I'm a little nearsighted with a decent amount of astigmatism -- enough to wear glasses for driving -- and my wife can't see from one side of the bed to the other, but has less astigmatism. The two of us prefer not to wear our glasses during our VR experiences with the Vive, Rift, and Gear systems with some equipment adjustment to compensate for our vision issues. On the Gear this is a simple wheel that rotates to adjust focal length. On the Rift and Vive it depends on where you position the HMD on your head a great deal, and the hardware adjustment features for distance between your eyes (important for correct stereoscopic rendering) also has an effect on the sharpness and optics. I've witnessed far-sighted relatives using these systems, and they also find the experience no more clear with glasses and do not have difficulty seeing unless the headsets shift out of place due to poor strap adjustments.
That said, I'm not aware of specific concerns for optically disadvantaged individuals such as myself -- although I'd have to assume that internally it's a consideration because there's so many of us. I get the feeling it just happens to work out reasonably well.

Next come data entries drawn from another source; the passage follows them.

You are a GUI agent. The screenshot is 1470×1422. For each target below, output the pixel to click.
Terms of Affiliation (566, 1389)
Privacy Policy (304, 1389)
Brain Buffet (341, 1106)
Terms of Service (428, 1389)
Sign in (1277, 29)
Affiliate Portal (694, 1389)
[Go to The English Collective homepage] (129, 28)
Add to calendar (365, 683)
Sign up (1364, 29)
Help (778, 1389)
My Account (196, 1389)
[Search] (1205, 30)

I can only speculate. First, for many existing games products like vorpX [vorpx.com] are useful -- again, vorpX doesn't work with every game because it requires per-game modification and tweaking, and even then it doesn't work 100% perfectly on every game. I'm certain money is a consideration. Woohoo, more than a million [fortune.com] people used VR in some form in April. But more than 1.2 billion [venturebeat.com] people play games. So, VR, is at a 0.1% of that. That's even worse than supporting Mac as a platform which many companies don't do, even if they run a stock game engine that supports it out of the box. The quality assurance cost alone probably isn't worth it. And then you have problems where content doesn't match the VR experience. Sure, there's creative solutions to make it easier (okay, so just make over there really dark), but it requires stepping through the game and massaging each portion of it, or leaving it in an unpolished state leading to a poor experience and tarnishing the company/franchise/whatever.
No, this is a patently different experience. Like trying to view TV on your eReader. You can, in fact, get pictures to show up on your eInk display, but it will not be of any benefit and look pretty stupid.

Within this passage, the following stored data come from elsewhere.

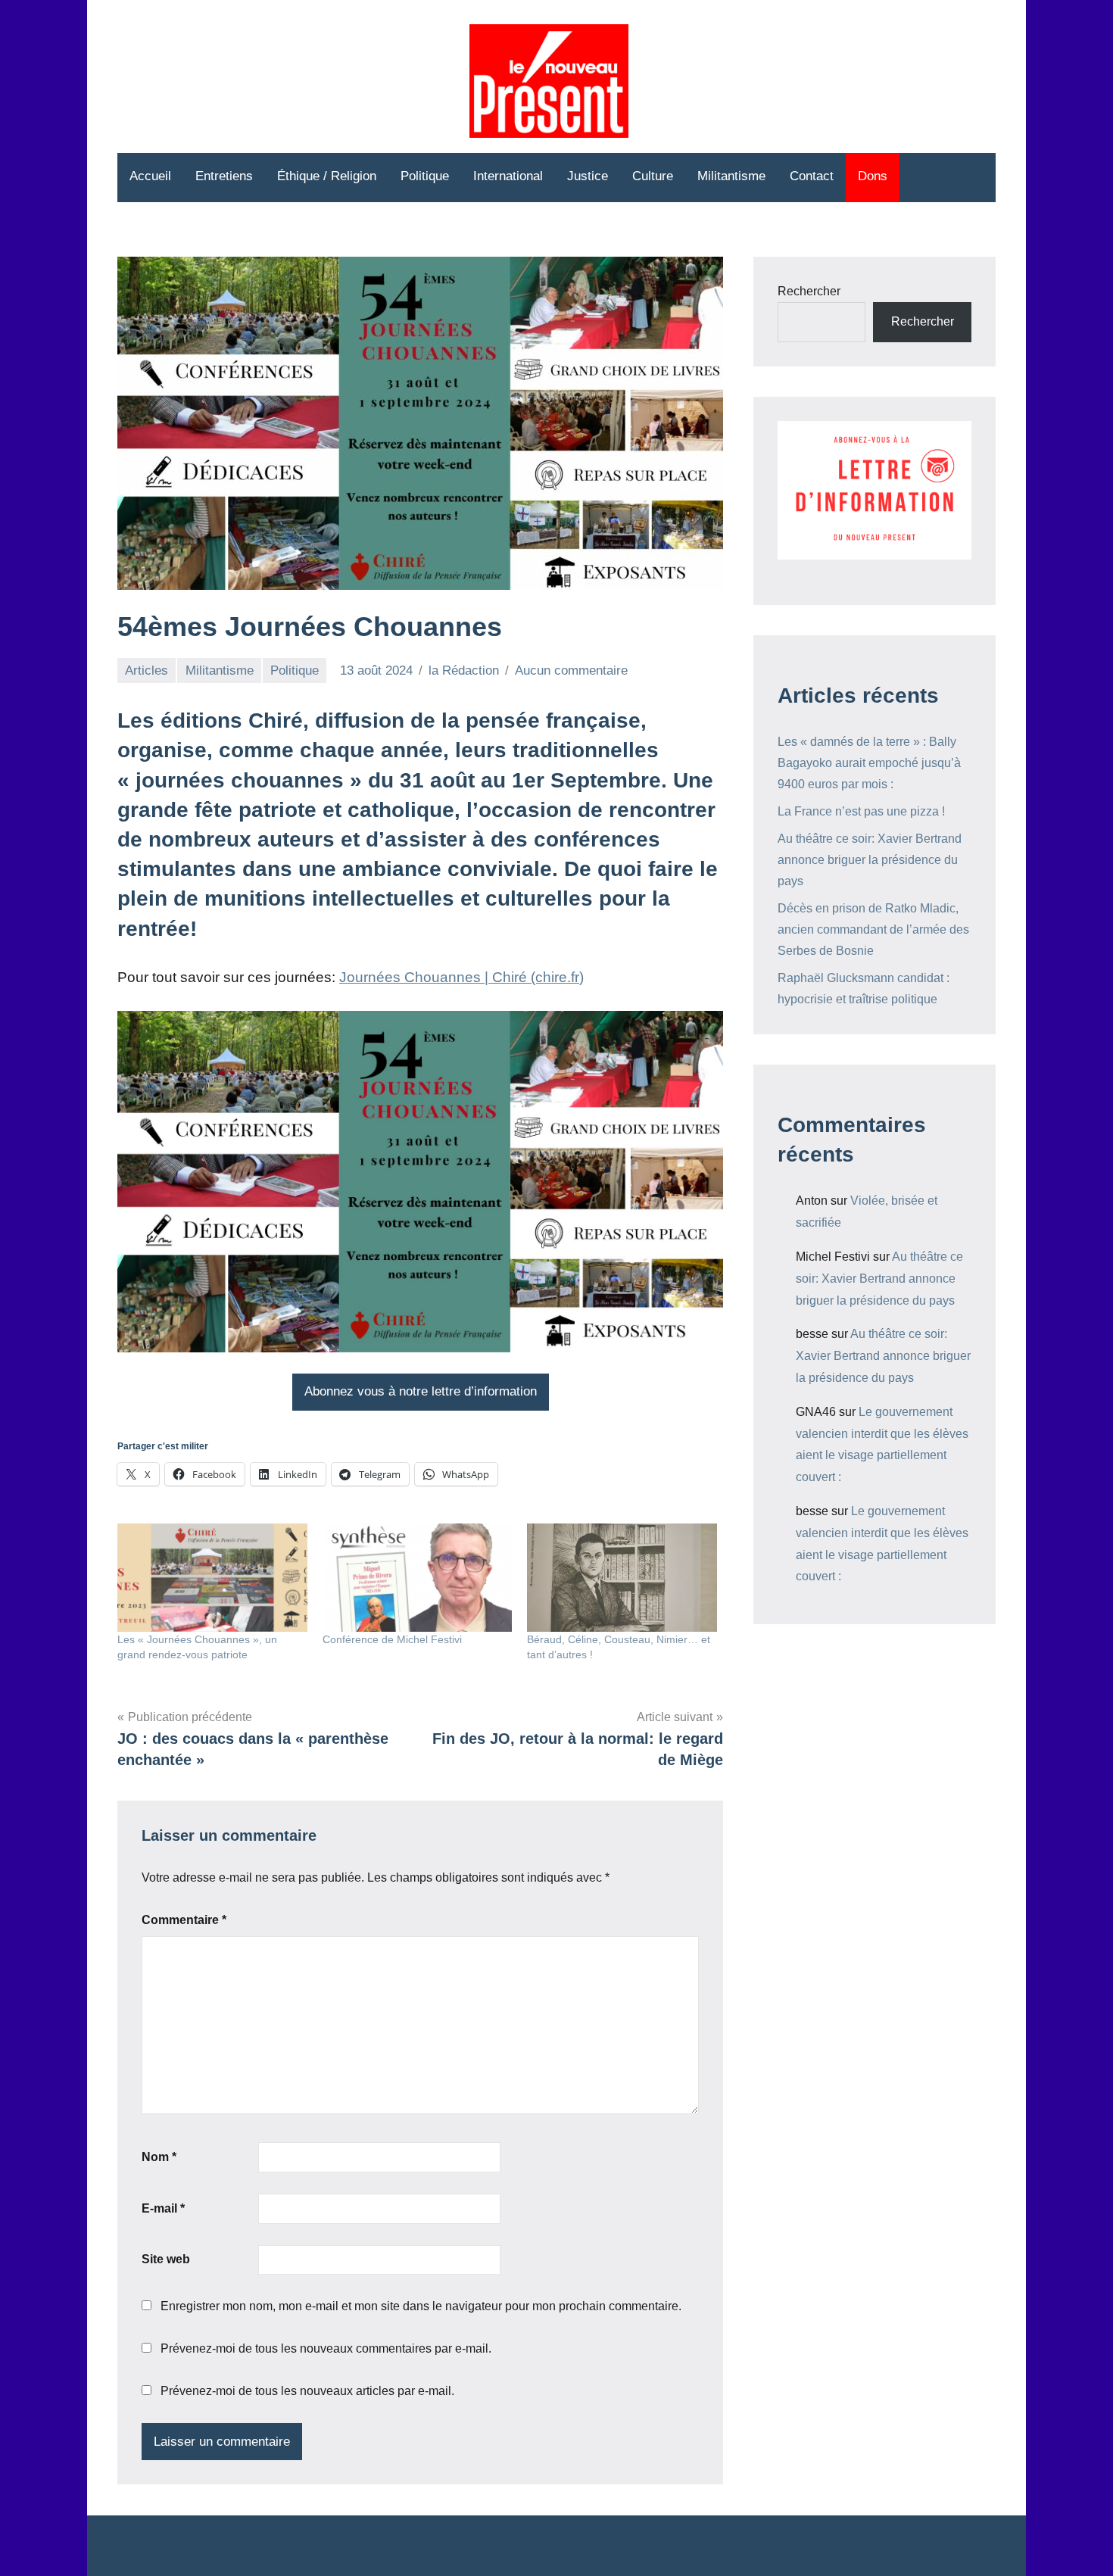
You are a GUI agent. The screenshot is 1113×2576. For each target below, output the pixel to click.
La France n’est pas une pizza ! (861, 811)
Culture (652, 176)
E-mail (163, 2208)
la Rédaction (464, 670)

Actually, people need both technical and hands-on experience -- trying the various systems in the ideal scenarios for each makes it pretty clear what each one is capable of. I'm not a gamer, but I here's my perspective from using all the commercially available systems:
Because you're covering a much larger field of view, panel resolution needs to be much higher for the effective DPI you want to achieve. Even if you were pushing 4k panels on each eye, you wouldn't get 1080p resolutions. So, no, this does not replace TV yet. Interestingly, it doesn't matter as much when you're moving your head because when your eye is tracking an object it's going through various pixels and the sub-pixel effects allow you to perceive more resolution than their actually is. On the other hand, you still see a bit of a "screen door" effect. When you try on a headset you'll likely see it right away, but in about 10 seconds you totally won't care and probably won't even notice once the content starts.